Aus den Augen verloren

Märkte Zum Einfluss von Schwarz-Grün und zur Strategie von Volkswagen in der globalisierten Welt. Ein Reality-Check
Ausgabe 47/2016

Jene Anekdote über CSU-Mann Theo Waigel erzählt Wolfgang Schäuble dann gleich zweimal im Laufe des Mittags: Zu Helmut Kohl sei der Waigel stets gelaufen, wenn es Zwist gab – „Der Schäuble ist im Herzen ein Schwarz-Grüner“, Vorsicht also, habe Waigel dem damaligen Kanzler dann ins Ohr geflüstert. Da lächeln dann einige im großen, hellen Saal der Grünen-nahen Heinrich-Böll-Stiftung in Berlin-Mitte. Und Schäuble selbst lächelt auch.

Um kontrolliert ausdruckslose Gesichtszüge bemühen sich derweil die übrigen Männer auf dem Podium: Sven Giegold aus dem Europaparlament, Gerhard Schick aus dem Bundestag, Udo Philipp – früher Manager eines Private-Equity-Fonds, nun der Grünen-Bundesarbeitsgemeinschaft Wirtschaft und Finanzen zugehörig.

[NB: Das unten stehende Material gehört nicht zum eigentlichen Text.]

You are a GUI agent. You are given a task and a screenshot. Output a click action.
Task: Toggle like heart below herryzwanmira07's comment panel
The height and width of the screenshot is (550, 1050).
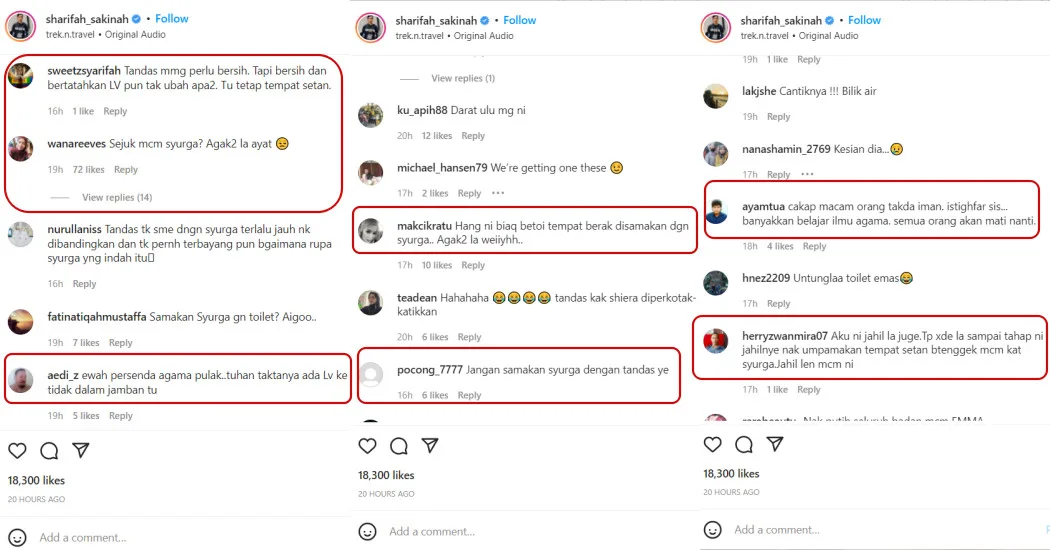pyautogui.click(x=713, y=445)
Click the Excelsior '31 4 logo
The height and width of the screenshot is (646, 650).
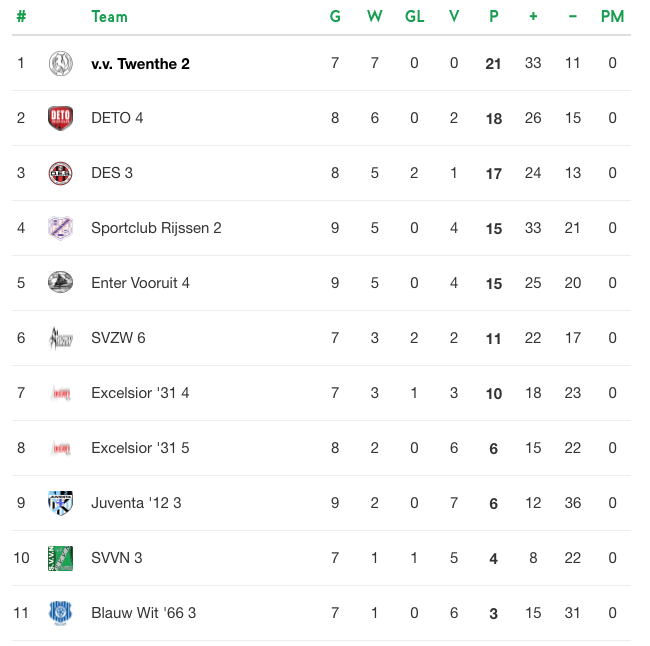[x=61, y=393]
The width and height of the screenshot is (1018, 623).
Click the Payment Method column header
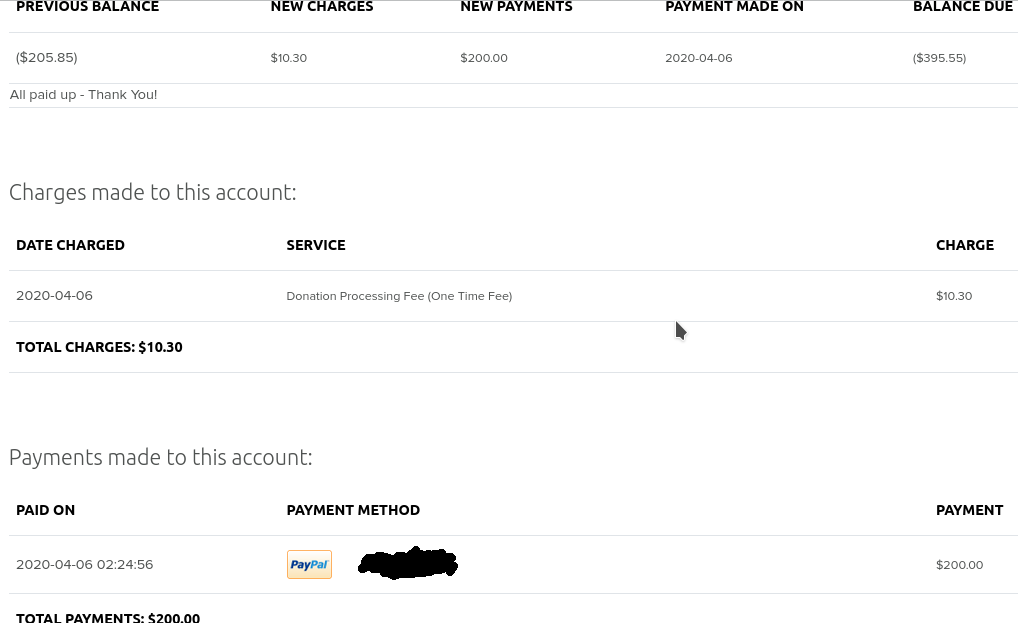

Alle drei sind ausgewiesene Fachleute jener Partei, für die der Begriff „Wende“ zentral ist, wenn es gilt, Gestaltungsansprüche zu beschreiben. Die drei von Bündnis 90/Die Grünen haben ein Buch geschrieben, Titel: Finanzwende (Wagenbach 2016, 176 Seiten,12 €). Der Finanzminister von der CDU ist gekommen, um dessen Vorstellung mit kritischer Kommentierung zu bereichern.

„Wischful thinking“

Die Kritik fällt dann recht erwartbar aus. Eine Eigenkapitalquote von zehn Prozent? Strenge Regeln für den Schattensektor, wo Geldmarktfonds und Lebensversicherer genau wie Banken Einlegern kurzfristige Kündbarkeit und feste Rückkaufswerte garantieren, aber unter sehr viel laxeren Vorschriften? Unabhängige Forschung, besser ausgestattete Aufsicht und, endlich, Rückbesinnung auf die Realwirtschaft, unterfüttert mit einer staatlichen Investitionspolitik, die diesen Namen verdient?

„Isch wischful thinking“, sagt Schäuble. Fast alle nett, die Ideen, aber: „Es wird nicht funktionieren.“ Denn globale Märkte ließen sich nur mit globalen Regeln beeinflussen. Und fehlende Investitionen in die Infrastruktur, die hätten ja wohl nichts mit angeblicher Austerität zu tun, sondern mit Blockaden der Grünen, siehe Rheintalbahn, deren Gleise daher erst 2035 fertig seien.

Ansonsten gibt sich Schäuble jovial, er sei ja ganz der Meinung der Grünen: Die Niedrigzinsen schaffen Probleme, und die Finanzmärkte sind aufgebläht, dann sagt er noch: „Im Bankensektor werden wir ähnliche Entwicklungen haben wie bei VW.“ Wobei die Zukunftsform in die Irre führt, denn Deutsche Bank und Commerzbank haben ja längst den Abbau von je rund 10.000 Stellen beschlossen, was in der Summe nah bei den 23.000 liegt, die Volkswagen in Deutschland streicht.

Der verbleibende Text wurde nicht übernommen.